= Task =
Reproduce word for word every line from the one containing "Expand the Warehouse dropdown" to the final line of the data below; omit the pictures.

◆ ◆ ◆ ◆ ◆

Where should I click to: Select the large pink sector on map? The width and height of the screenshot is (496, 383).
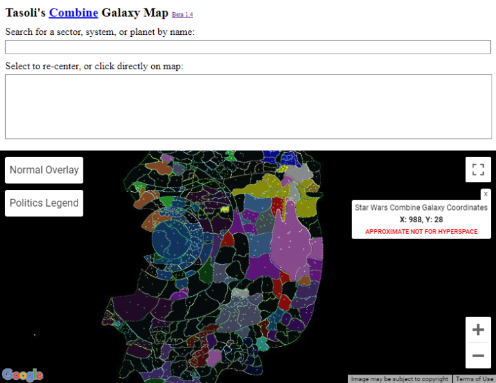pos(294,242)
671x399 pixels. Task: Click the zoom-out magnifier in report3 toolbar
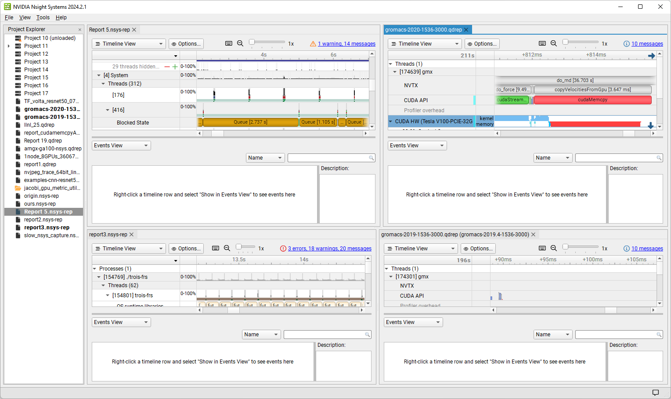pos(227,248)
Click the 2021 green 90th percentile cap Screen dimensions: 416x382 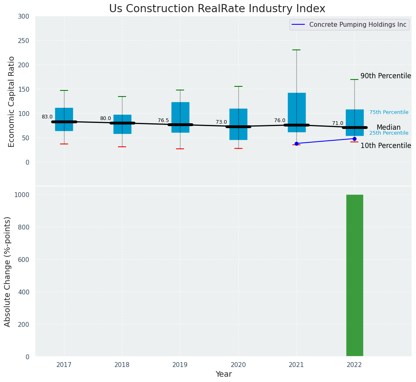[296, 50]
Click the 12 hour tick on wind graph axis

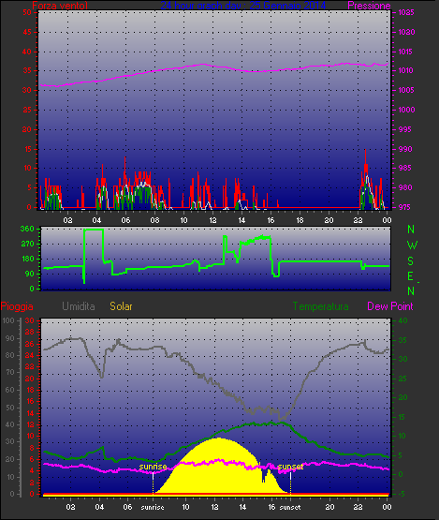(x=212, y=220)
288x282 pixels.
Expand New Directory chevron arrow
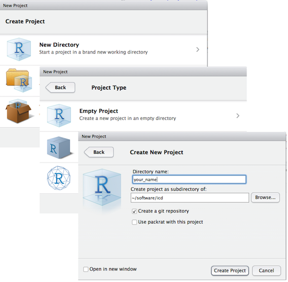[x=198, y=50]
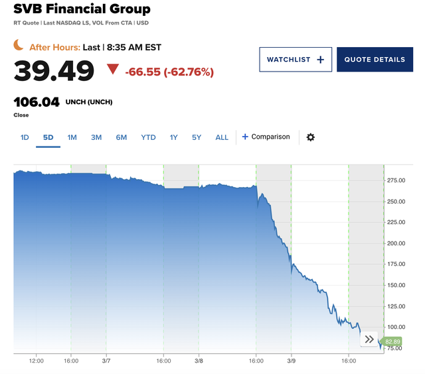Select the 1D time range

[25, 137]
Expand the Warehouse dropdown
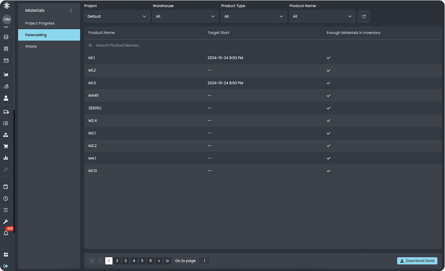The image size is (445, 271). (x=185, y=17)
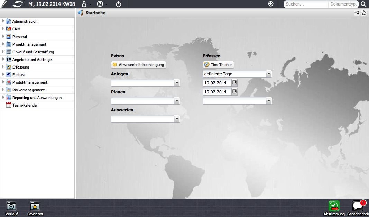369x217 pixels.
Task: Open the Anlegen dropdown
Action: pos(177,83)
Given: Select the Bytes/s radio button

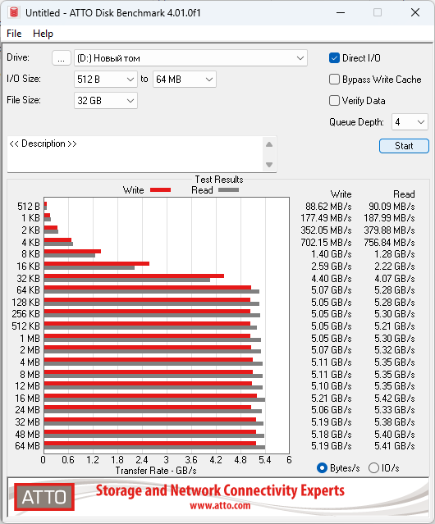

◆ ◆ ◆ ◆ ◆

= Worked solution =
Expand the Warehouse dropdown
The image size is (445, 271). (x=185, y=17)
369x217 pixels.
Task: Open the Anlegen dropdown
Action: pos(177,83)
Given: Select the Bytes/s radio button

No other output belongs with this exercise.